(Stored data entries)
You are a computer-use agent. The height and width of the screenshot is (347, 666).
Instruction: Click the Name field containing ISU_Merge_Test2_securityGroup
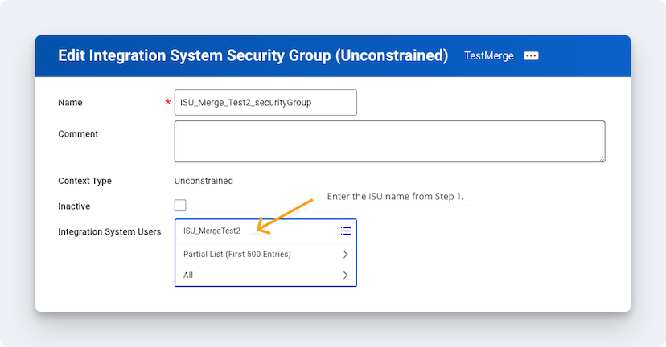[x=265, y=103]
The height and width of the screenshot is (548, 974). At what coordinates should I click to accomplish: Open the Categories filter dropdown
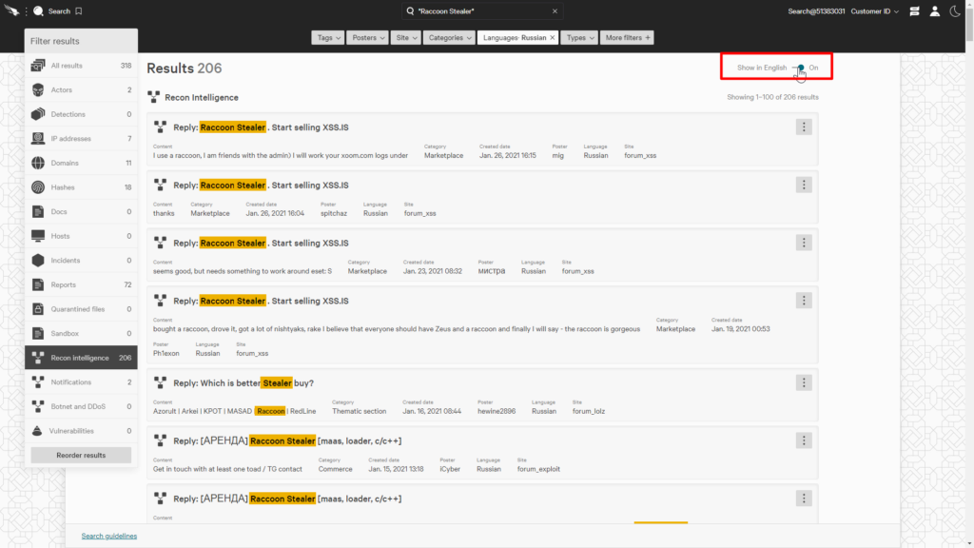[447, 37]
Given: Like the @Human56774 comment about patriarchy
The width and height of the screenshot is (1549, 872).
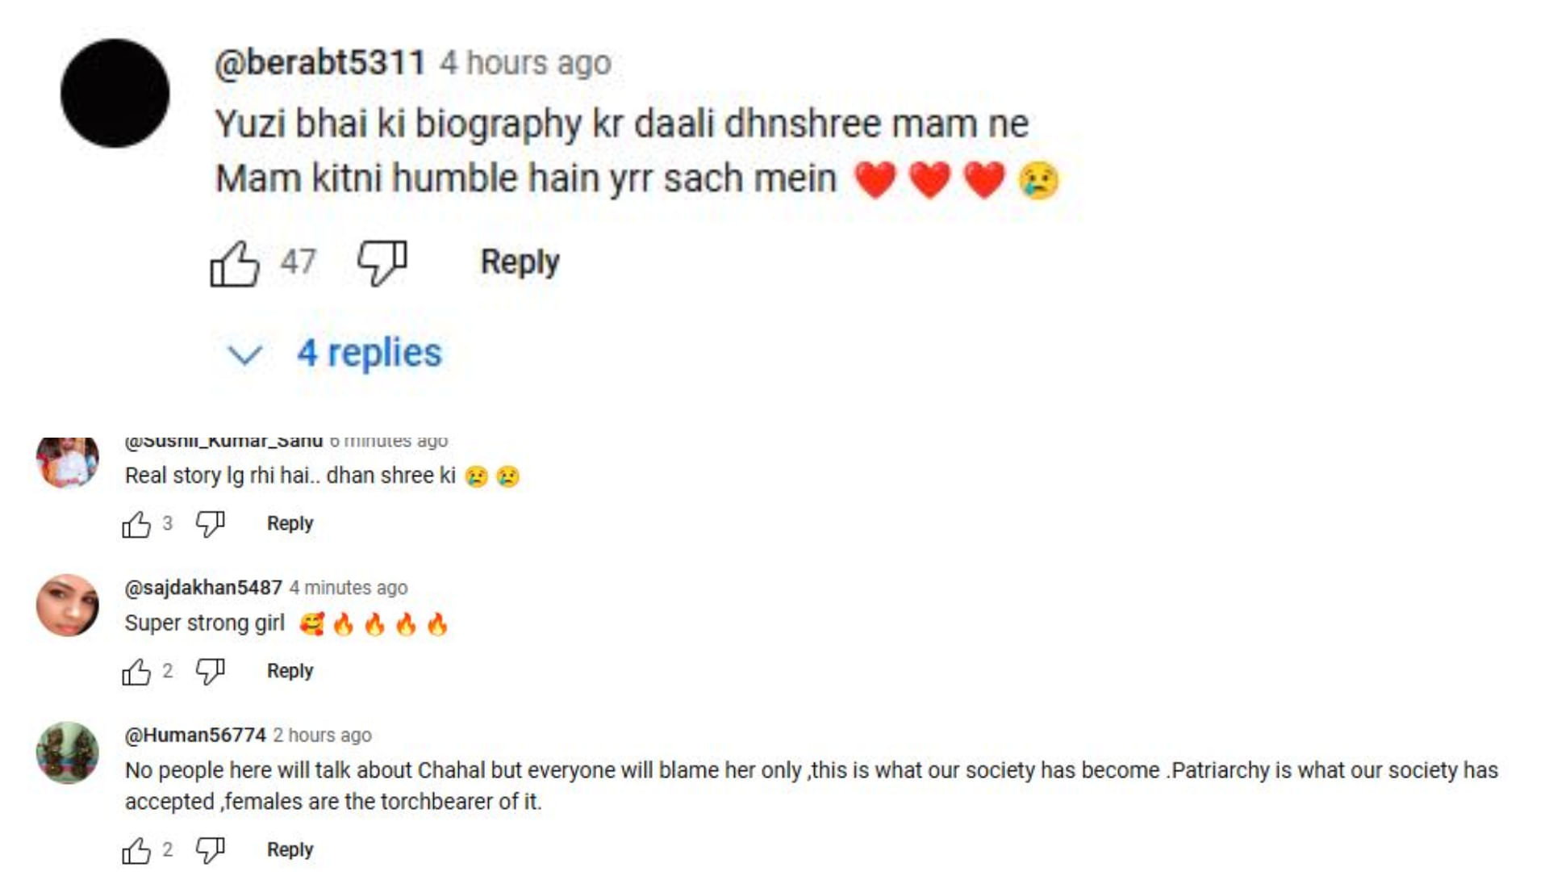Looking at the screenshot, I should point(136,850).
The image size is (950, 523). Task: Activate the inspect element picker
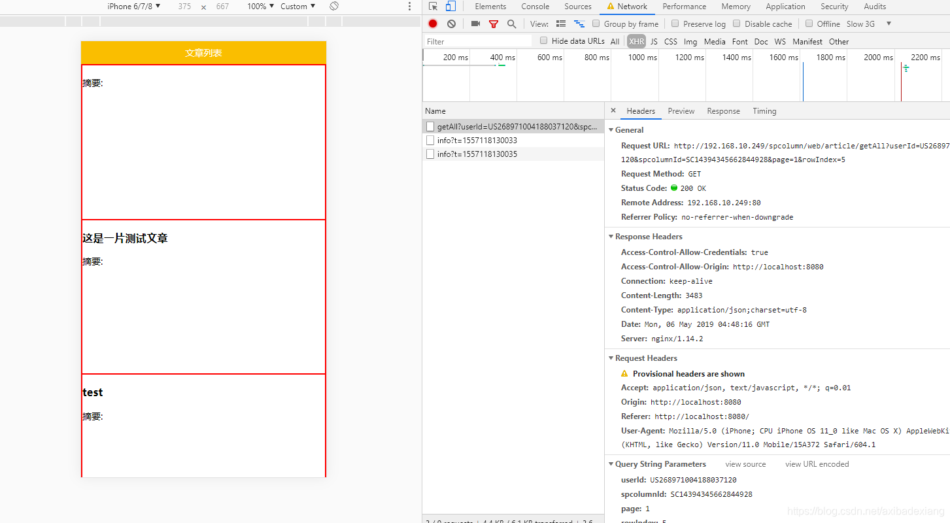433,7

Exercise details
Your task is to restate word for word the lines from the one containing "The width and" through the last line of the data, both ends included, with no pictures.

Exercise solution
The width and height of the screenshot is (1549, 872).
Looking at the screenshot, I should point(136,850).
The image size is (950, 523). Task: Activate the inspect element picker
433,7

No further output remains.